:: Directions for this task ::
Copy the records verbatim from the line with "955x591 pixels. How" to the line with "Action: 71,183".

☆ ☆ ☆ ☆ ☆ ☆ ☆

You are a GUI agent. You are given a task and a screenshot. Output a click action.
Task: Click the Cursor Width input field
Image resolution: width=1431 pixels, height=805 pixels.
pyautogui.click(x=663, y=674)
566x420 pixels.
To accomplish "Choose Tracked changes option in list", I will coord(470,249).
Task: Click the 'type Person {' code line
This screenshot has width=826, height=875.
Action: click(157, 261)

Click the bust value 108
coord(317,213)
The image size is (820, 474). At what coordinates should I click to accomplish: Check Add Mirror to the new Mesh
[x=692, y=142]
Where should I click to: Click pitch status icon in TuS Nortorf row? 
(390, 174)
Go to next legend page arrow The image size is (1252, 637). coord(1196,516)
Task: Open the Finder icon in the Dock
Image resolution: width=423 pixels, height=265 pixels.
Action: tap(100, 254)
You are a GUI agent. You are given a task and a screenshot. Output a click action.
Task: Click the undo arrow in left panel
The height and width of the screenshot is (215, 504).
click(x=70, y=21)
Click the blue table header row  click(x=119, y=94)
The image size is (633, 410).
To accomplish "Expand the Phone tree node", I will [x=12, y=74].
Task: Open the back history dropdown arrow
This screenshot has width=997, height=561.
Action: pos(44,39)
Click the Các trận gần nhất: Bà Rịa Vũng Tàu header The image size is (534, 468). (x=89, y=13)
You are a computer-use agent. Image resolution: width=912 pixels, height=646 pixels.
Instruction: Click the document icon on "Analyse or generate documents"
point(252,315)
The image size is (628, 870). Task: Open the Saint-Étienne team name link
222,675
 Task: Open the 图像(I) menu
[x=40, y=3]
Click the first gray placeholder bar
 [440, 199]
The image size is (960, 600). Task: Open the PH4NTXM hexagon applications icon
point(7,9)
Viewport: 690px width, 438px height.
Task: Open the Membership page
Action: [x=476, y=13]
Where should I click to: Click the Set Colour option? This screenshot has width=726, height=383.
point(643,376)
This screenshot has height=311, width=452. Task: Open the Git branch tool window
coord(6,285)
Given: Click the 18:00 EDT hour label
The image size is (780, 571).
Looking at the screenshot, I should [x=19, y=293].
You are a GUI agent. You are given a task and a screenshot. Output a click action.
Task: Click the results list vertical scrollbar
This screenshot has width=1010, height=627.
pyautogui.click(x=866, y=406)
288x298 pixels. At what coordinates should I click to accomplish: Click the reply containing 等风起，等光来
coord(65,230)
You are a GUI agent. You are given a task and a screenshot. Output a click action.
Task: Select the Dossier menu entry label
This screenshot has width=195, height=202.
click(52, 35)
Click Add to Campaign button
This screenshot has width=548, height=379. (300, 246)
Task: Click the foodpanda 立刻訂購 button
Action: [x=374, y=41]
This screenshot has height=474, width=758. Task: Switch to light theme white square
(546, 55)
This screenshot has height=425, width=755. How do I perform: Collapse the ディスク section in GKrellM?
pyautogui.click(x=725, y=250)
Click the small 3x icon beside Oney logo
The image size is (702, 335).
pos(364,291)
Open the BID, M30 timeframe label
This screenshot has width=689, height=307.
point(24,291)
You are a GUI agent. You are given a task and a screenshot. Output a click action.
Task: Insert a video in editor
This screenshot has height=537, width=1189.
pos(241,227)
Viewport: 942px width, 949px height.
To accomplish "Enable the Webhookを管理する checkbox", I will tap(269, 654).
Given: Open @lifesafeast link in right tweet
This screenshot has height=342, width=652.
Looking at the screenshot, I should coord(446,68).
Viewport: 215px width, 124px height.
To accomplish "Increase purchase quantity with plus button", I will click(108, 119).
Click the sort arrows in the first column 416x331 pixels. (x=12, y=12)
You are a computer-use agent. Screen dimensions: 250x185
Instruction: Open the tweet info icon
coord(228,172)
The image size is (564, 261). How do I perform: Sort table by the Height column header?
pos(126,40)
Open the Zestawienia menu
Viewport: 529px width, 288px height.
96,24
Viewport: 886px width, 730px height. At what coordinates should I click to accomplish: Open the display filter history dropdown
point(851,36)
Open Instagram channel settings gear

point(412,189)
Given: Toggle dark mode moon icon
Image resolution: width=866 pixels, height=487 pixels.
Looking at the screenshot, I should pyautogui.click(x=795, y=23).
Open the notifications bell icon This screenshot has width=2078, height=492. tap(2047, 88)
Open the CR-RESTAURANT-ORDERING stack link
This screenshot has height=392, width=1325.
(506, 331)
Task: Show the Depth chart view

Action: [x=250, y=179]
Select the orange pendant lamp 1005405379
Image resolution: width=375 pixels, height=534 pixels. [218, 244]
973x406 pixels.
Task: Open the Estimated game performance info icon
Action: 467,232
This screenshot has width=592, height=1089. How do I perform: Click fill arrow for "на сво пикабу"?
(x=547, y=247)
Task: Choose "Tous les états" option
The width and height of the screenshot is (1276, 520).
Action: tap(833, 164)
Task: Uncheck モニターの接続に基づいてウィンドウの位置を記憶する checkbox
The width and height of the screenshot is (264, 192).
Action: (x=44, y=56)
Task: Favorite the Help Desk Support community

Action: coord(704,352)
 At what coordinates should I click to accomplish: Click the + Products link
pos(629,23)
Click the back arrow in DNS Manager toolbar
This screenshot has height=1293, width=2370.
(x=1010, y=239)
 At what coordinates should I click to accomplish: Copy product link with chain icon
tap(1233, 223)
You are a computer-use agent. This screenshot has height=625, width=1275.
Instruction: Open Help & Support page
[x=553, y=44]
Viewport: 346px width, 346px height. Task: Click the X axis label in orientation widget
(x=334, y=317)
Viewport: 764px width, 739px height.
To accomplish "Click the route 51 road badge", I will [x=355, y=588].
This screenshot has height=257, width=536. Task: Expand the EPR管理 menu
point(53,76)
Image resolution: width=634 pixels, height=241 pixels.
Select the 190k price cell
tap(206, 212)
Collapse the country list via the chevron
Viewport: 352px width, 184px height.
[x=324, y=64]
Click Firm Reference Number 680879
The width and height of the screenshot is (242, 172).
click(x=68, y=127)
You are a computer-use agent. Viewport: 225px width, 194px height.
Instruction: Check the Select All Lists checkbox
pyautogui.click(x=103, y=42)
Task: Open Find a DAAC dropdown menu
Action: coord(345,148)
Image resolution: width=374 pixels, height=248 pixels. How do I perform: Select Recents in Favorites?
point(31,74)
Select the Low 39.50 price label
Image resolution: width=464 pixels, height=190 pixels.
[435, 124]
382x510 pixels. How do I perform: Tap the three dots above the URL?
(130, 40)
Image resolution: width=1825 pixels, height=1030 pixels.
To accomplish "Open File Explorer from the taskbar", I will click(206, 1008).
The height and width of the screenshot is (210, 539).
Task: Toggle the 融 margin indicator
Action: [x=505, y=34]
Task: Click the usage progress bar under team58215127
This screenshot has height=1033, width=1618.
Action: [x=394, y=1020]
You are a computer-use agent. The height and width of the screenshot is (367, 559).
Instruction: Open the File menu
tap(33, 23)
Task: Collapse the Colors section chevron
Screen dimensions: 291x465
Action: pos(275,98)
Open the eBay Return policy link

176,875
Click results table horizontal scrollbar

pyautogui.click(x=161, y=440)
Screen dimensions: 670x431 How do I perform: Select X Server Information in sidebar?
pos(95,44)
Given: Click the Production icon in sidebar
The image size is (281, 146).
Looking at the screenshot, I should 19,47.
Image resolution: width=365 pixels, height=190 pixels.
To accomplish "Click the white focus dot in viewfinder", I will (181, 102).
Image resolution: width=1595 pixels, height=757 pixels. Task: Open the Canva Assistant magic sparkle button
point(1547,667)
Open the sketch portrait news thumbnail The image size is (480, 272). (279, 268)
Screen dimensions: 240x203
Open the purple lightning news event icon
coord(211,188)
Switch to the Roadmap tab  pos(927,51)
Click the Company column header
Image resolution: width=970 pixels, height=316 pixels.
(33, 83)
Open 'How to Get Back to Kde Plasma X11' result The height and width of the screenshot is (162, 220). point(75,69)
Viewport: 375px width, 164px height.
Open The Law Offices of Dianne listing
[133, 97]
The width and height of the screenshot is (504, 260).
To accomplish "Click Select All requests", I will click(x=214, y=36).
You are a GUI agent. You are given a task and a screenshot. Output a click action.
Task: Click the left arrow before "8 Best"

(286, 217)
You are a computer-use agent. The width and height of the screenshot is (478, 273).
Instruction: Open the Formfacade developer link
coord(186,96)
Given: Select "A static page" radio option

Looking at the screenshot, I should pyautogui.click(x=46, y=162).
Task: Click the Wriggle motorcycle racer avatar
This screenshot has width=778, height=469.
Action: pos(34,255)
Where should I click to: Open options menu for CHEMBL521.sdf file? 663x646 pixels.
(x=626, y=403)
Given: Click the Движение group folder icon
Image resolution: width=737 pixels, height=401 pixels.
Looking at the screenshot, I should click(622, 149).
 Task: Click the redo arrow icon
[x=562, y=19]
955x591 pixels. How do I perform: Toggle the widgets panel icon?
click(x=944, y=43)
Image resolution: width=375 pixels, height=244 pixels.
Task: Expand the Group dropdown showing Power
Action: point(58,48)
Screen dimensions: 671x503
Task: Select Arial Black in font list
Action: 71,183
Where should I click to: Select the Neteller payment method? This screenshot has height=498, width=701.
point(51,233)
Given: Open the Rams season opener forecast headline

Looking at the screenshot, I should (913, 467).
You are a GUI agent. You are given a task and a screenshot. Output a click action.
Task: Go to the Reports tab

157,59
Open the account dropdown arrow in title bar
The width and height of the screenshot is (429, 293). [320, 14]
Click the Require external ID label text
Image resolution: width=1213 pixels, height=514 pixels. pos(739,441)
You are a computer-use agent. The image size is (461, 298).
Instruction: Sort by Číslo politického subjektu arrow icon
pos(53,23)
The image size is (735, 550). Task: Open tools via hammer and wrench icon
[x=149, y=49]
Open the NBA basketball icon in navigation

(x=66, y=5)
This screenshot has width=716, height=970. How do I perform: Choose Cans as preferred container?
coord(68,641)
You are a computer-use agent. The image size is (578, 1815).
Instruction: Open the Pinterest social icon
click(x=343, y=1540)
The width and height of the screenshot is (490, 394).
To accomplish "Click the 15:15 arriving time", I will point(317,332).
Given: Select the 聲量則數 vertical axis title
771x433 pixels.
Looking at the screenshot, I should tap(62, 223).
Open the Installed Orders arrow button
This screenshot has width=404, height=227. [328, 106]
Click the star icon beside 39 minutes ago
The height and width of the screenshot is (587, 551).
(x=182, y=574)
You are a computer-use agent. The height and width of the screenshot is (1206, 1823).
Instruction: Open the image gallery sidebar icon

☆ ☆ ☆ ☆ ☆ ☆ ☆

:: Output below ::
955x591 pixels. How do I perform: Toggle the widgets panel icon?
click(x=944, y=43)
Image resolution: width=375 pixels, height=244 pixels.
Task: Expand the Group dropdown showing Power
Action: point(58,48)
Screen dimensions: 671x503
Task: Select Arial Black in font list
Action: 71,183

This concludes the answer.